The stereospecific removal of iodine from thyroid hormones is an essential first step for T3 action and is catalyzed by three different deiodinases: D2 and D3 remove iodine only from the outer or inner ring, respectively, whereas D1 catalyzes both pathways. We used in silico predictions from vertebrate deiodinase sequences to identify two domains: the N-terminal variable region (VR) containing the transmembrane, hinge and linker domains, and the conserved or globular region (CR).

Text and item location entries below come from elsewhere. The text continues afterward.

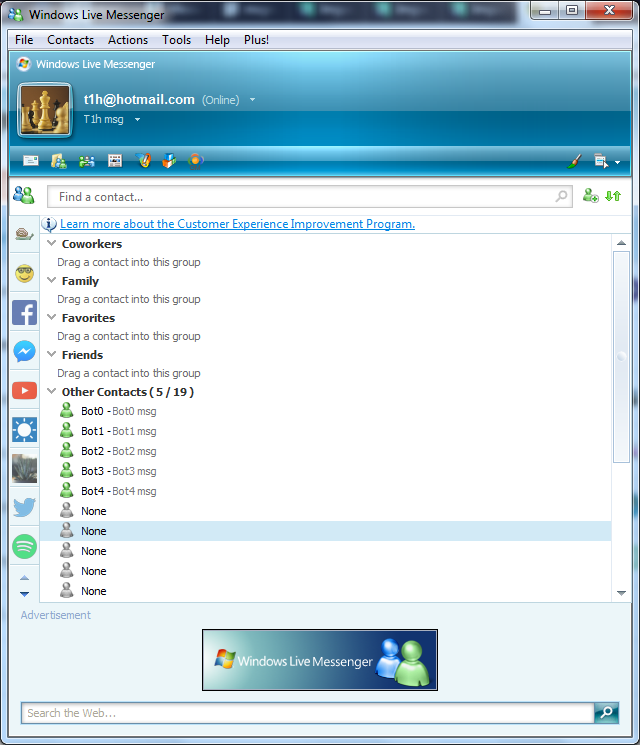
Task: Click the Twitter bird icon
Action: click(x=25, y=508)
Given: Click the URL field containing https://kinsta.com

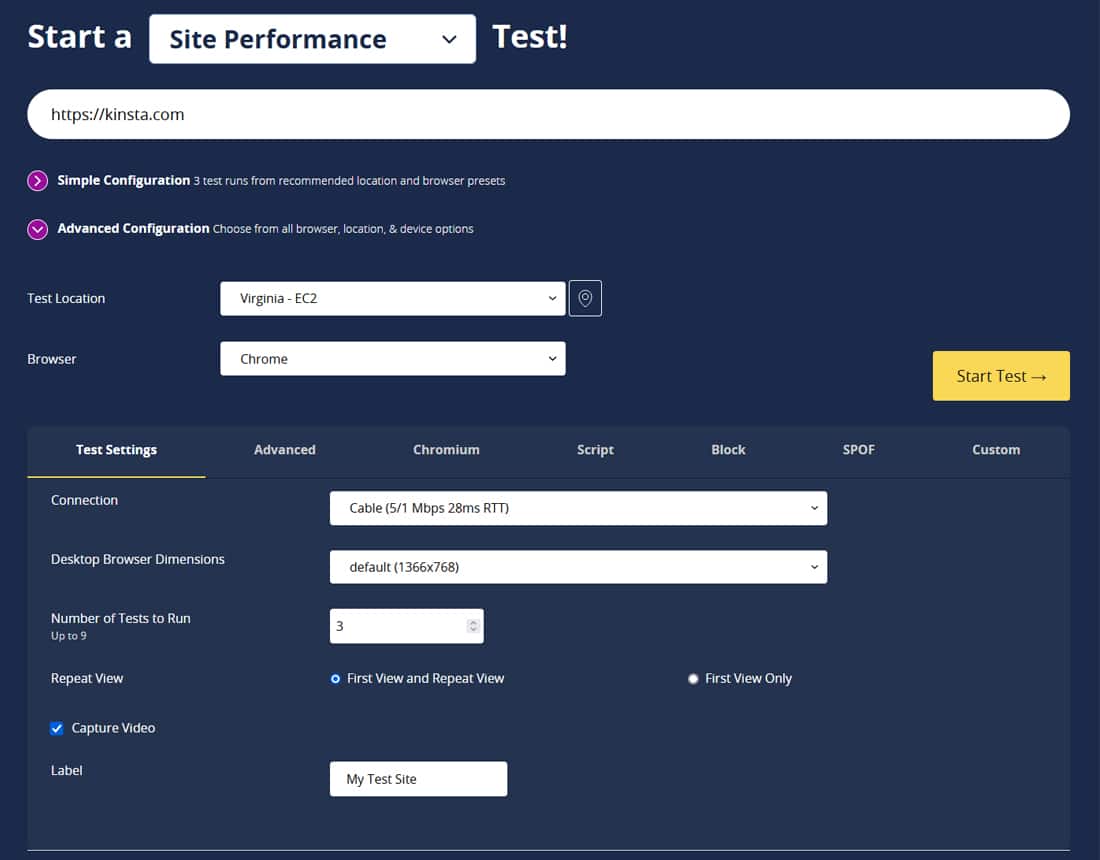Looking at the screenshot, I should 548,114.
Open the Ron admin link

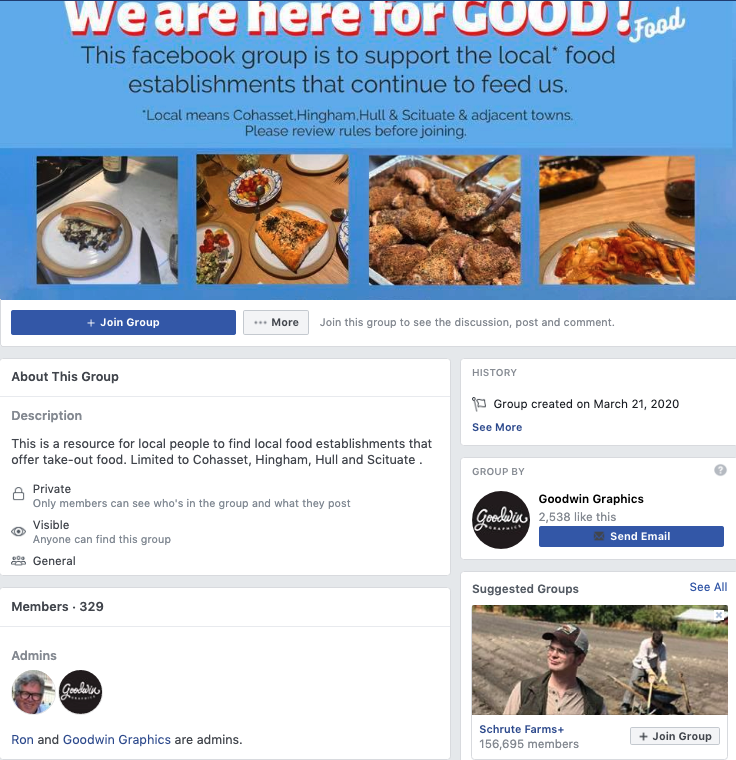[22, 740]
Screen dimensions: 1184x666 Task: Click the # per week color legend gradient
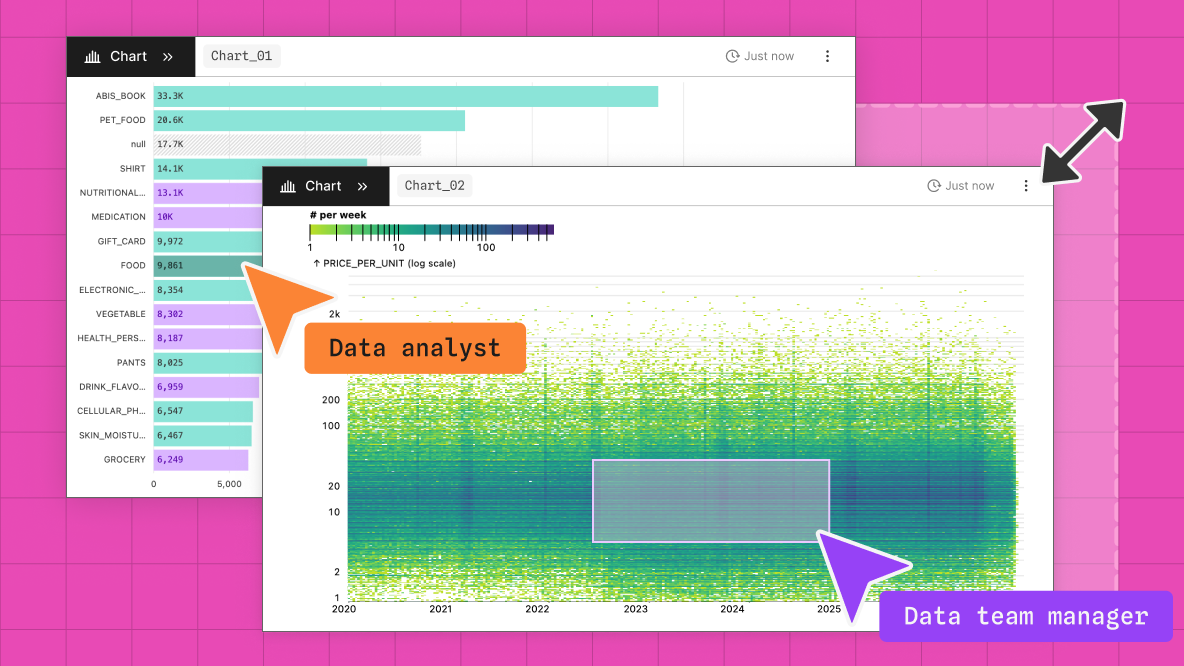430,231
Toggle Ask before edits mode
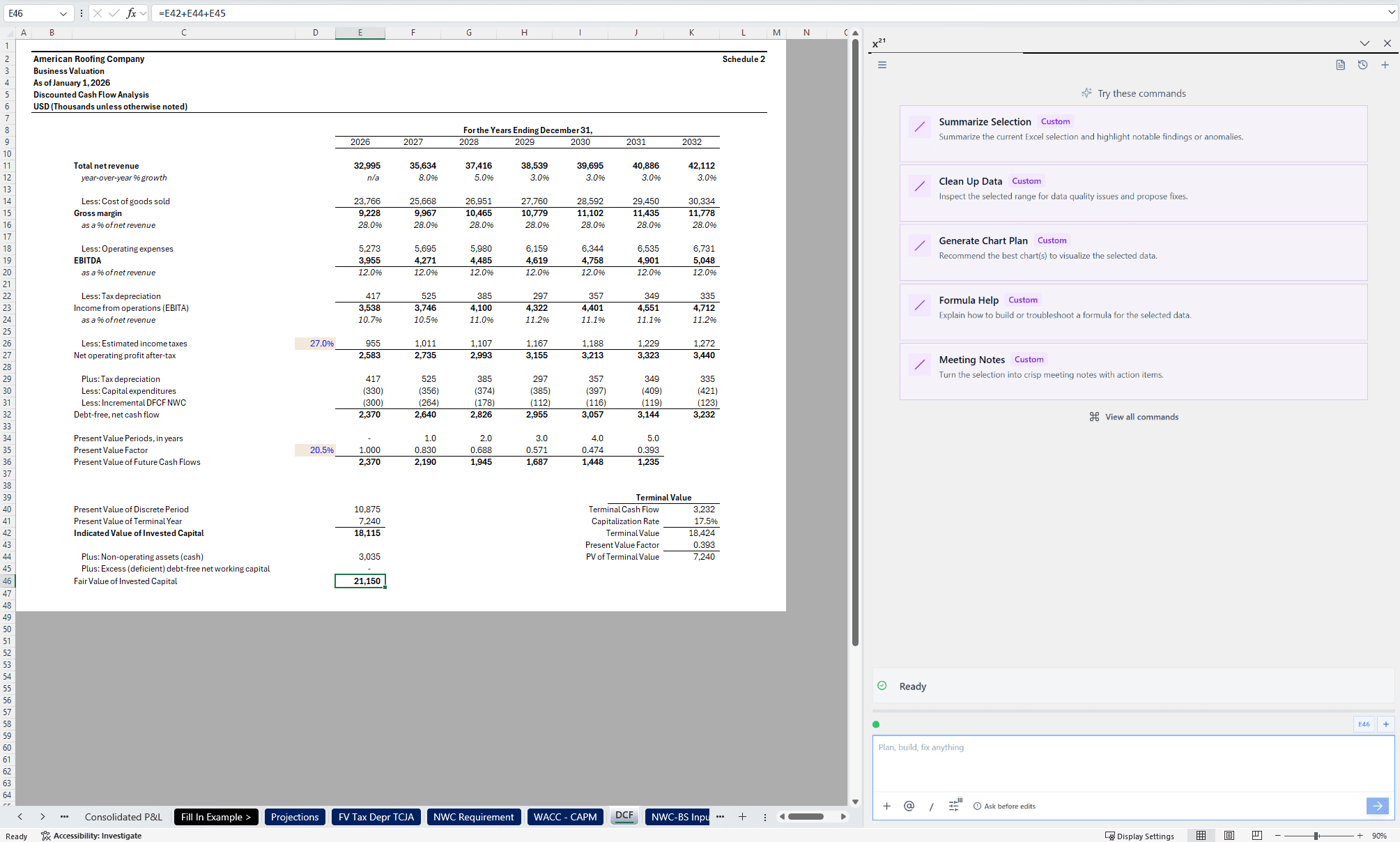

Given the high sequence and structural identity of the CR among paralogs as well as of the VR among orthologs but not paralogs, we hypothesized that both the catalytic properties and the subcellular localization rely on the VR. We used shark D2 and D3 as templates to build the chimeric enzymes D2VR/D3CR and D3VR/D2CR. Biochemical characterization revealed that D3VR/D2CR has inner-ring deiodination activity and T3 as preferred substrate, whereas D2VR/D3CR showed no deiodinating activity. Also, D2VR/D3CR and D3VR/D2CR reside in the endoplasmic reticulum and plasmatic membrane, respectively, as do their D2 and D3 wild-type counterparts. We conclude that the VR determines the subcellular localization and is critical in defining the catalytic properties and activity of thyroid hormone deiodinases.

Molecular cloning and characterization of a type 3 iodothyronine deiodinase in the pine snake Pituophis deppei.

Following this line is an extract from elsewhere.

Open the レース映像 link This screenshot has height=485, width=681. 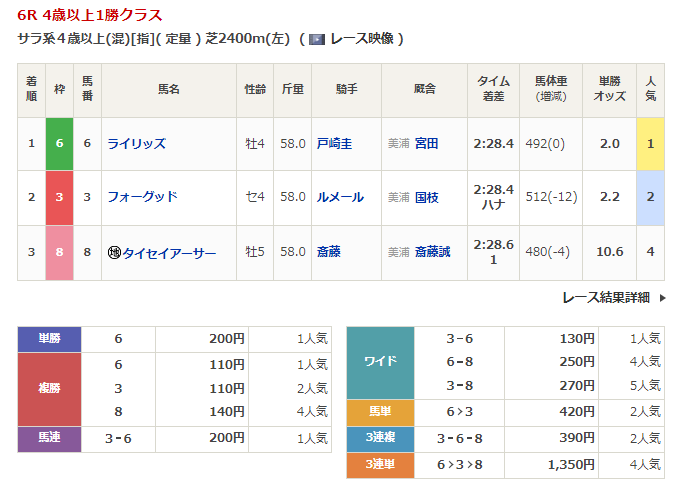[366, 39]
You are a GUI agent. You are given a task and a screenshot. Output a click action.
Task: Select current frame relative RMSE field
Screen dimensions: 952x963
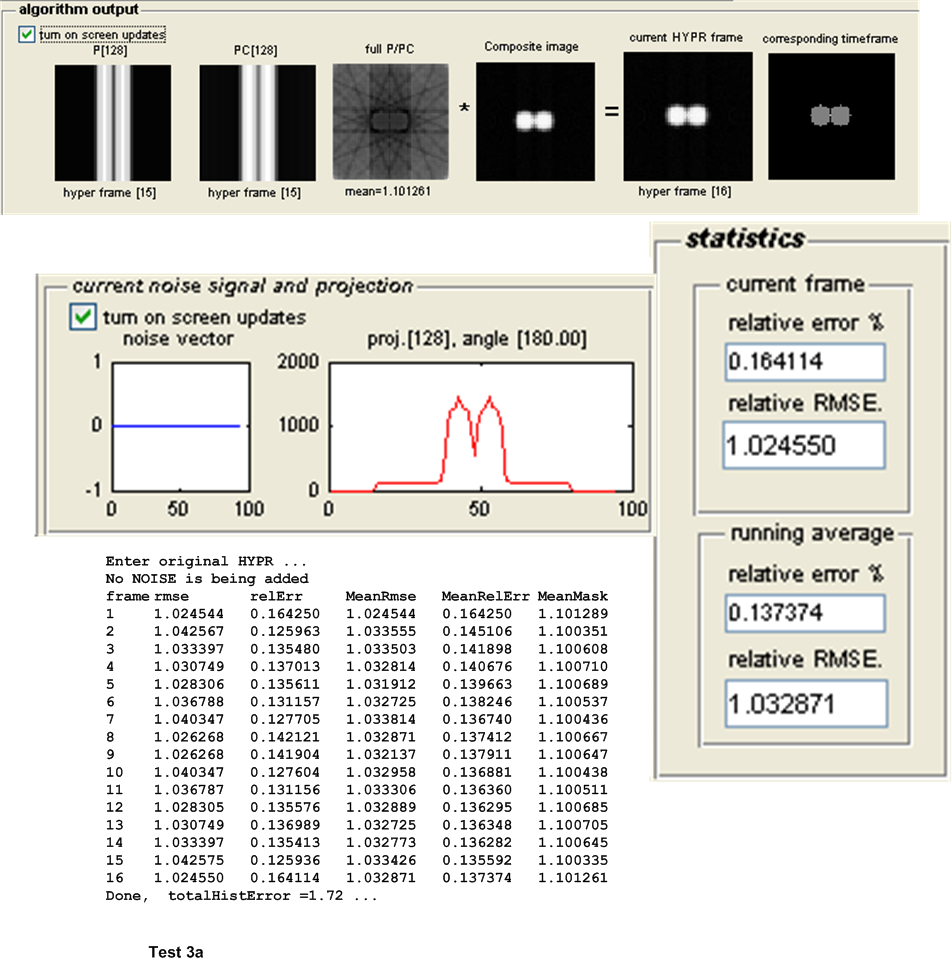click(804, 445)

The three distinct but related isotypes of the iodothyronine deiodinase family: D1, D2, and D3, have been amply studied in vertebrate homeotherms and to a lesser extent in ectotherms, particularly in reptiles. Here, we report the molecular and kinetic characteristics of both the native and the recombinant hepatic D3 from the pine snake Pituophis deppei (PdD3). The complete PdD3 cDNA (1680 bp) encodes a protein of 287 amino acids (aa), which is the longest type 3 deiodinase so far cloned. PdD3 shares 78% identity with chicken and 71% with its other orthologs. Interestingly, the hinge domain in D3s, including PdD3, is rich in proline. This structural feature is shared with D1s, the other inner-ring deiodinases, and deserves further study. The kinetic characteristics of both native and recombinant PdD3 were similar to those reported for D3 in other vertebrates. True K(m) values for T(3) IRD were 9 and 11 nM for native and recombinant PdD3, respectively. Both exhibited a requirement for a high concentration of cofactor (40 mM DTT), insensitivity to inhibition by PTU (>2 mM), and bisubstrate, sequential-type reaction kinetics. In summary, the present data demonstrate that the liver of the adult pine snake P. deppei expresses D3. Furthermore, this is the first report of the cloning and expression of a reptilian D3 cDNA. The finding of hepatic D3 expression in the adult pine snake P. deppei is consistent with results in adult piscine species in which the dietary T(3) content seems to regulate liver deiodinase expression. Thus, our present results support the proposal that hepatic D3 in adult vertebrates plays a sentinel role in avoiding an inappropriate overload of exogenous T(3) secondary to feeding in those species that devour the whole prey.